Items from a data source
--- START ---

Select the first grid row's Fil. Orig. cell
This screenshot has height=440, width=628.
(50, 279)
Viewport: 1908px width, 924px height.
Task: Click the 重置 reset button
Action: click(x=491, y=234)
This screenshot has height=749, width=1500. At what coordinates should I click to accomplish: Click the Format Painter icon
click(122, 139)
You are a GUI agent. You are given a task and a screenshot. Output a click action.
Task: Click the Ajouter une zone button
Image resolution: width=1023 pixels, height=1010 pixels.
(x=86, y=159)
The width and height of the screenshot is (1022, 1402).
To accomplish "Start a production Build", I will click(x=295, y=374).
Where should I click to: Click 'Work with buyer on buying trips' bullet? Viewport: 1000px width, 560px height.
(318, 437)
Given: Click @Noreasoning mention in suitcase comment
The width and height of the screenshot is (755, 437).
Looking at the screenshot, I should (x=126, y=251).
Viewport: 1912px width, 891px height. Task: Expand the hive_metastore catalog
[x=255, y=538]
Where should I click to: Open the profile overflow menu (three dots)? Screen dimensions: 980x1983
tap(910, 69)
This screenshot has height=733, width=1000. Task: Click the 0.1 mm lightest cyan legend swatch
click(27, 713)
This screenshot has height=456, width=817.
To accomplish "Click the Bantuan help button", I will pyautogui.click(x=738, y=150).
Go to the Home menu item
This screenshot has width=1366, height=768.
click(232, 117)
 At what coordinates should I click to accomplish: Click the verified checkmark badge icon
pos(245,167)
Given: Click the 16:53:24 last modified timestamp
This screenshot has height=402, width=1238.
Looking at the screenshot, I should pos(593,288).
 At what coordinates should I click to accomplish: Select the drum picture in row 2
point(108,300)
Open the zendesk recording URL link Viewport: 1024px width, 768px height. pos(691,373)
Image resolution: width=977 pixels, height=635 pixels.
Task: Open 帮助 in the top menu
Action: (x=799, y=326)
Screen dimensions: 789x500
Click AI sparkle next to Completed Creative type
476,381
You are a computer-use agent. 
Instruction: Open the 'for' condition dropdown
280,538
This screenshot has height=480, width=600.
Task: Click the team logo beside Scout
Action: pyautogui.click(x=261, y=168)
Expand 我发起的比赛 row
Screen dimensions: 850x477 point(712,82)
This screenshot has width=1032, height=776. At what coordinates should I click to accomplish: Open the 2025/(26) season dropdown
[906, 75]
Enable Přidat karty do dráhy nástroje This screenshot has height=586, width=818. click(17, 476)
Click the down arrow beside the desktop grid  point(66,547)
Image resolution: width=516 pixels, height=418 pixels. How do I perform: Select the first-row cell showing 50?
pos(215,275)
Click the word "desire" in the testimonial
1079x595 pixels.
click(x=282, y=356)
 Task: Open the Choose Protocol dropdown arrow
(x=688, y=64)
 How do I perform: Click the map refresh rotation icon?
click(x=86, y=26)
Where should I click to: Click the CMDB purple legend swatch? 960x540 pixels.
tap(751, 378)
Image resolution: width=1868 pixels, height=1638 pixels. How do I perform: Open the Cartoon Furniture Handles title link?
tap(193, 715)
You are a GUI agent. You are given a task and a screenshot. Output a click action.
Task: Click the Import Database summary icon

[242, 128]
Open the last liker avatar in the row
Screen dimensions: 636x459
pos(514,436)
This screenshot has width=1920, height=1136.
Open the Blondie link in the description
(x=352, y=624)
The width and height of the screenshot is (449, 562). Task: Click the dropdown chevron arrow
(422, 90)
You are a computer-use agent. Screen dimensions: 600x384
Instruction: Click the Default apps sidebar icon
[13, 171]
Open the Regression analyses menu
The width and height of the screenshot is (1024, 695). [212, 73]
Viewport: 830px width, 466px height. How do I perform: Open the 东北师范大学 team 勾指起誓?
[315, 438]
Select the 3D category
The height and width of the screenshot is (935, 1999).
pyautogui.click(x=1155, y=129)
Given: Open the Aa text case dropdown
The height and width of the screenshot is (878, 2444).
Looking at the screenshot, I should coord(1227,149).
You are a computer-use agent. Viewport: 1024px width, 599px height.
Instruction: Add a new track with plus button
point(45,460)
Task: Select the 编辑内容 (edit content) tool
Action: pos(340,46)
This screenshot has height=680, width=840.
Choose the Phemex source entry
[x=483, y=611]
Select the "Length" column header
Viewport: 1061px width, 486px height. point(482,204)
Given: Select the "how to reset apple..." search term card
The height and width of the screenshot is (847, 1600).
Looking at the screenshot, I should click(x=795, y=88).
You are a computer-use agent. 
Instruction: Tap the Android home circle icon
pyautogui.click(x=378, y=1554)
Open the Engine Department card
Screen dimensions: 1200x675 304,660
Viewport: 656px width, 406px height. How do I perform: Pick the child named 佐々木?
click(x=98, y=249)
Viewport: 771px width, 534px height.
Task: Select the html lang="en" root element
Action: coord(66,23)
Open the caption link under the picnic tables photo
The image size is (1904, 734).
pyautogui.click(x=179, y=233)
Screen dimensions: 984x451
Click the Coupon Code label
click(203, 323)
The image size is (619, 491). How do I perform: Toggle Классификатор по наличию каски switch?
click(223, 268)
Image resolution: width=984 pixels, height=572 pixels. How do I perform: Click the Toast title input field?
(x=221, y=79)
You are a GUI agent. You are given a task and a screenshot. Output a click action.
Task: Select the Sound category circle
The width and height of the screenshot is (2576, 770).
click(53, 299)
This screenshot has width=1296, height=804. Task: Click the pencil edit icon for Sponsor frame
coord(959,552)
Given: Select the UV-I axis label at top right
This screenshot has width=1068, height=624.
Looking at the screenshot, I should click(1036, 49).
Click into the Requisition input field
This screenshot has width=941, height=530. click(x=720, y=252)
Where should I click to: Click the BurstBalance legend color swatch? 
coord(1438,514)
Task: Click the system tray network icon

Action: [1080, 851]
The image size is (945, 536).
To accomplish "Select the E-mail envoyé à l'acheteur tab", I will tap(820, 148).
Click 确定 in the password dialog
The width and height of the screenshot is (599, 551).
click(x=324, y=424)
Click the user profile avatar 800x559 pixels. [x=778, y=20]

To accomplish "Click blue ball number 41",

--- END ---

Your task:
Scan the data for the word "computer" and copy every line where it shows up.

The completed task:
You are a computer-use agent. 
You are a computer-use agent. Screen dimensions: 600x384
You are a computer-use agent. Viewport: 1024px width, 599px height.
You are a computer-use agent. 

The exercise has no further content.